Überdies dient § 25 Abs. 2 a StVG dazu Missbrauchsfälle, die ansonsten durch ein geschicktes Einspruchsmanagement entstehen würden, zu verhindern. Entgegen der Entscheidung des Amtsgerichts Meißen vom 19.01.2010, 13 OWi 705 Js 23983/09, ist somit auch bei gleichzeitiger Rechtskraft ein Nacheinandervollzug zu bejahen.

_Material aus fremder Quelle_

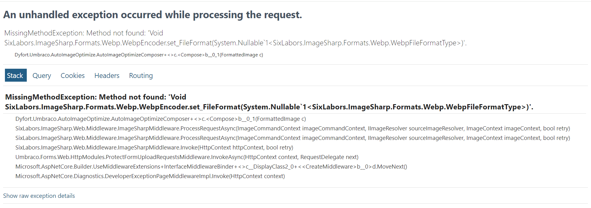Expand the ImageSharpMiddleware.Invoke stack frame
The width and height of the screenshot is (591, 208).
point(154,148)
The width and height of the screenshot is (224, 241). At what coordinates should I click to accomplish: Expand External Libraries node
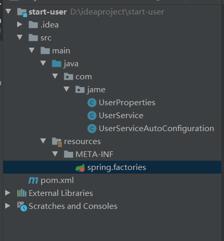8,193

Ansonsten würde der Sinn und Zweck der Norm konterkariert und überdies von der Rechtsfolgenseite der Norm auf deren tatbestandliche Voraussetzungen geschlossen. Die Reihenfolge der Rechtskraft ist nämlich nicht Voraussetzung der Norm sondern lediglich Rechtsfolge. Die Unklarheit der Bestimmung auf Rechtsfolgenseite kann dabei durch sachgerechte Auslegung geschlossen werden, insofern als ein sachgerechter Nacheinandervollzug der Fahrverbote zu erfolgen hat. Sei es durch Wahl des Betroffenen selbst, wie im vorliegenden Fall, oder durch Vollstreckung des zunächst älteren Fahrverbotes.

Dies muss insbesondere dann gelten, wenn der gleichzeitige Rechtskrafteintritt nicht zufällig eingetreten ist, sondern zielgerichtet herbeigeführt wurde. Würde man in diesen Fällen eine parallele Vollstreckung vornehmen, so hätte dies zur Folge, dass zahlreiche Einsprüche und Rechtsmittel nur deshalb eingelegt würden, um sie gleichzeitig zurücknehmen zu können. Dies würde zu einem erheblichen, überflüssigen und teuren Aufwand bei Verwaltung und Gericht führen, der dem eigentlichen Ziel beider Behörden, gerechte Entscheidungen zu treffen, zuwiderlaufen würde. Insbesondere würde es das Institut des Einspruchs konterkarieren und einen Mehrfachtäter über Gebühr bevorzugen. So ist es denkbar, dass ein Betroffener, der weiß, dass demnächst ein Fahrverbot gegen ihn verhängt wird oder gegen den ein Fahrverbot bereits verhängt ist, dieses jedoch noch nicht rechtskräftig ist, darauf spekuliert, dass weitere Fahrverbote ihn für eine gewisse Zeit nicht mehr treffen würden, wenn er sich eines kreativen Einspruchsmanagements bedient. Der eigentliche Zweck eines Fahrverbotes, die künftige Beachtung der StVO zu fördern, wäre damit in sein Gegenteil verkehrt.

Welches der beiden Fahrverbote im Falle gleichzeitigen Rechtskrafteintritts zuerst vollstreckt werden soll, ist dabei eine überwiegend formale Frage. Im vorliegenden Fall hat der Betroffene diese selbst entschieden und Einspruch sowie Rechtsbeschwerde taggleich am 4.6.2012 zurückgenommen und damit jeweils die 4-Monats-Frist in Gang gesetzt. In Fällen, in denen der Betroffene selbst keine Wahl getroffen hat, ist es naheliegend, zunächst den ältesten Bußgeldbescheid zu vollstrecken, jedenfalls ist ein Parallelvollzug aus genannten Gründen abzulehnen.

Der Antrag war damit als unbegründet zurückzuweisen.

Die Kostenentscheidung folgt aus § 46 OWiG i. V. m. § 473 Abs. 1 StPO.

Diese Entscheidung ist gem. § 104 Abs. 3 S. 2 OWiG nicht anfechtbar.